# YOUR GOAL
Beginning with the opening line, set down each line of the material below exactly, stopping once the line with "Task: Click trash" is done.
╔══
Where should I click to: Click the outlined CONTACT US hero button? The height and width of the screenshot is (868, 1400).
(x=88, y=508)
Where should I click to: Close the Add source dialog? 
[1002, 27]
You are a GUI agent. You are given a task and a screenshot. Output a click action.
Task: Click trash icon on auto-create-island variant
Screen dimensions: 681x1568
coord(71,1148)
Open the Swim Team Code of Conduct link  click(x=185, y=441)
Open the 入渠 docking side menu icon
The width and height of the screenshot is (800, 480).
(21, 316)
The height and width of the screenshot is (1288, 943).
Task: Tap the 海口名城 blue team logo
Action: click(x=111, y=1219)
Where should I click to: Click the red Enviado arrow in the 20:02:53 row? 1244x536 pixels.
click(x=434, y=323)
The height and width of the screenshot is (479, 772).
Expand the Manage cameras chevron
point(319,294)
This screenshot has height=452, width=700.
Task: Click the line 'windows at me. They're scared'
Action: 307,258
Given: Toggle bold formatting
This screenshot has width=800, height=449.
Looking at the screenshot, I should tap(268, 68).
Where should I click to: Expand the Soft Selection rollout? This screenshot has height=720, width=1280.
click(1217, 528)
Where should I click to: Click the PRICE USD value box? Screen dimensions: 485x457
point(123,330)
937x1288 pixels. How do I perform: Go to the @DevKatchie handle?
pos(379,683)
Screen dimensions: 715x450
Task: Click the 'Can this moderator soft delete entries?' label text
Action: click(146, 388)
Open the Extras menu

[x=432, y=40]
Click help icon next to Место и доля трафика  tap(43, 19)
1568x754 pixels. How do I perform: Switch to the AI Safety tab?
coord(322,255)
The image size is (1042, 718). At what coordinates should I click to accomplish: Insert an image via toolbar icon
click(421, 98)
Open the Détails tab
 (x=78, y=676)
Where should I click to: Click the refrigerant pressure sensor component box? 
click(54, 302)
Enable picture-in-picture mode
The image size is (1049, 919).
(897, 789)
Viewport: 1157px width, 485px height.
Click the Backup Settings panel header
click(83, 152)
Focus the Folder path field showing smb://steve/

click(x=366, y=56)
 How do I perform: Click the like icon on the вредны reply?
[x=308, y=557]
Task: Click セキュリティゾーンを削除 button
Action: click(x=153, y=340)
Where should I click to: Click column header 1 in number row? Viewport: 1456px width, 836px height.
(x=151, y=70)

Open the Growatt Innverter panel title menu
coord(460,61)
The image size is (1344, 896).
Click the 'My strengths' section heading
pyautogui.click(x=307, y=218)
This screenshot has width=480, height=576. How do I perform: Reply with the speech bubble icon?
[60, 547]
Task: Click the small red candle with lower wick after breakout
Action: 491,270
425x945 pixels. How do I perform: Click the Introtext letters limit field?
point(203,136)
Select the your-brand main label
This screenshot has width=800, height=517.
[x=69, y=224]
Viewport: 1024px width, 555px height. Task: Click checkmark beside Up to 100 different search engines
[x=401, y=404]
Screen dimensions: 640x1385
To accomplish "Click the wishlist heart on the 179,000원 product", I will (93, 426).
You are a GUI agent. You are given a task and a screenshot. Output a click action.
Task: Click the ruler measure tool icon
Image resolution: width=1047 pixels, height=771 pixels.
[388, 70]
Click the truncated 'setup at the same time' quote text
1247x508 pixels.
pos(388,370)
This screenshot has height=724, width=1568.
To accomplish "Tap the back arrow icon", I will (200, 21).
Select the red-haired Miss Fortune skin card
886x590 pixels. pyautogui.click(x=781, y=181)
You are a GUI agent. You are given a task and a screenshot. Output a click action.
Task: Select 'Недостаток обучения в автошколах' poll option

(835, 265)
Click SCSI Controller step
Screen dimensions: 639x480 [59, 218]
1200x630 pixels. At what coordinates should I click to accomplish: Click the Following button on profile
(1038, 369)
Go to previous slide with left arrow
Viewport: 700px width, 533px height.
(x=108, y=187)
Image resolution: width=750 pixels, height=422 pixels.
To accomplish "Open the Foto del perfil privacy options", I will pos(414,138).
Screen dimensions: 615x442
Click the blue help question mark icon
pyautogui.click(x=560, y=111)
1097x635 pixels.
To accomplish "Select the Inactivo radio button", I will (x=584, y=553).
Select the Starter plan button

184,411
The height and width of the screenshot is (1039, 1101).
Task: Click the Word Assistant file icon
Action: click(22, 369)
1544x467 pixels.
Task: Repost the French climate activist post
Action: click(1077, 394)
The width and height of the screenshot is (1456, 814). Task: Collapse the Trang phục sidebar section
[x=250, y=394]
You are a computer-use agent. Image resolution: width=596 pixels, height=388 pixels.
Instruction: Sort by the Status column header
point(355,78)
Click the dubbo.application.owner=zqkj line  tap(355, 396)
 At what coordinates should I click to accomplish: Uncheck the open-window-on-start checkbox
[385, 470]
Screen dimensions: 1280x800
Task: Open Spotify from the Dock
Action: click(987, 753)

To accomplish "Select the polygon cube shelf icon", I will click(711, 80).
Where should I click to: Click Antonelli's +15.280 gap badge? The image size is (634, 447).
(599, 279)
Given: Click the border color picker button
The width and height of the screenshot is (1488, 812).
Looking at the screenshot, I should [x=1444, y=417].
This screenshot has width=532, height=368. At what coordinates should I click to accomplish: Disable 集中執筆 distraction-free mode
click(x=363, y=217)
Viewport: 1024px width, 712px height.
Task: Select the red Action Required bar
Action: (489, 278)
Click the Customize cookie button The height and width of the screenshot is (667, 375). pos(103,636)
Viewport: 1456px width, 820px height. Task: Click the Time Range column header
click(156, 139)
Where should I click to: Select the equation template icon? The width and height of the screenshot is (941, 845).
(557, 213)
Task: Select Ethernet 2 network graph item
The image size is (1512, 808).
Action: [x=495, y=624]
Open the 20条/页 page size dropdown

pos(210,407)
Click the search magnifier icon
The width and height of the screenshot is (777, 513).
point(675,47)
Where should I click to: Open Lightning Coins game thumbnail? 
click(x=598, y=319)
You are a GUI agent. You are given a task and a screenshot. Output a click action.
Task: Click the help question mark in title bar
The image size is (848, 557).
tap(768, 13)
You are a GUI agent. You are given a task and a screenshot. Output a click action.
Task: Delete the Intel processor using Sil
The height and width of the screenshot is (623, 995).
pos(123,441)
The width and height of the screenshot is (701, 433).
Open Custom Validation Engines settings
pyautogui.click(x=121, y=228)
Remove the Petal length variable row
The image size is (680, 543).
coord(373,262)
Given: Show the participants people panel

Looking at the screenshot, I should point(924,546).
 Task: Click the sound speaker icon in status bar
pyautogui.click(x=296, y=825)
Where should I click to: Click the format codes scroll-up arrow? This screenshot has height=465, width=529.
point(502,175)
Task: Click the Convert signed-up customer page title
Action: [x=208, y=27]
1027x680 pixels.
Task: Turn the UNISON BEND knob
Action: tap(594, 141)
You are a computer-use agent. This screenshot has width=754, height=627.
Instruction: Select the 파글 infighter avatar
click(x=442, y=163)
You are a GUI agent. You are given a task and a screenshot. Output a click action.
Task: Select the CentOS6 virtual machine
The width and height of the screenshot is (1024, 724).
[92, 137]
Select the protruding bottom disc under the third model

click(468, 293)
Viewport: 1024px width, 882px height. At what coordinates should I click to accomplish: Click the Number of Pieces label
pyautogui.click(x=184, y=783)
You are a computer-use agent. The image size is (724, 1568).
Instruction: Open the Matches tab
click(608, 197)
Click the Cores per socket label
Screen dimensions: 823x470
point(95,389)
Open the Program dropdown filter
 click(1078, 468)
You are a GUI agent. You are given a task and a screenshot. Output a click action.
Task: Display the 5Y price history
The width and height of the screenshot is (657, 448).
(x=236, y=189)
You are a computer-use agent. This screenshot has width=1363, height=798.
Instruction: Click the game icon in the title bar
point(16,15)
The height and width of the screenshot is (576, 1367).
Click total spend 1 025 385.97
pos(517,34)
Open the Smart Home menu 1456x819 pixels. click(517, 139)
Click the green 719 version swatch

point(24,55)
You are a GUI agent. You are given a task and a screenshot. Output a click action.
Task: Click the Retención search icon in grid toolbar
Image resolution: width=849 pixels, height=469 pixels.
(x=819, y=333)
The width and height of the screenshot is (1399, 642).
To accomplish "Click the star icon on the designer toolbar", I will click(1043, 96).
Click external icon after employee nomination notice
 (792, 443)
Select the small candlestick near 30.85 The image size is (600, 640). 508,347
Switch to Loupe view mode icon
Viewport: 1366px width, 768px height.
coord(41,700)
╚══
# RESULT OF THE EXERCISE
Where should I click to: Click the outlined CONTACT US hero button? The height and width of the screenshot is (868, 1400).
(x=88, y=508)
Where should I click to: Close the Add source dialog? 
[1002, 27]
You are a GUI agent. You are given a task and a screenshot. Output a click action.
Task: Click trash icon on auto-create-island variant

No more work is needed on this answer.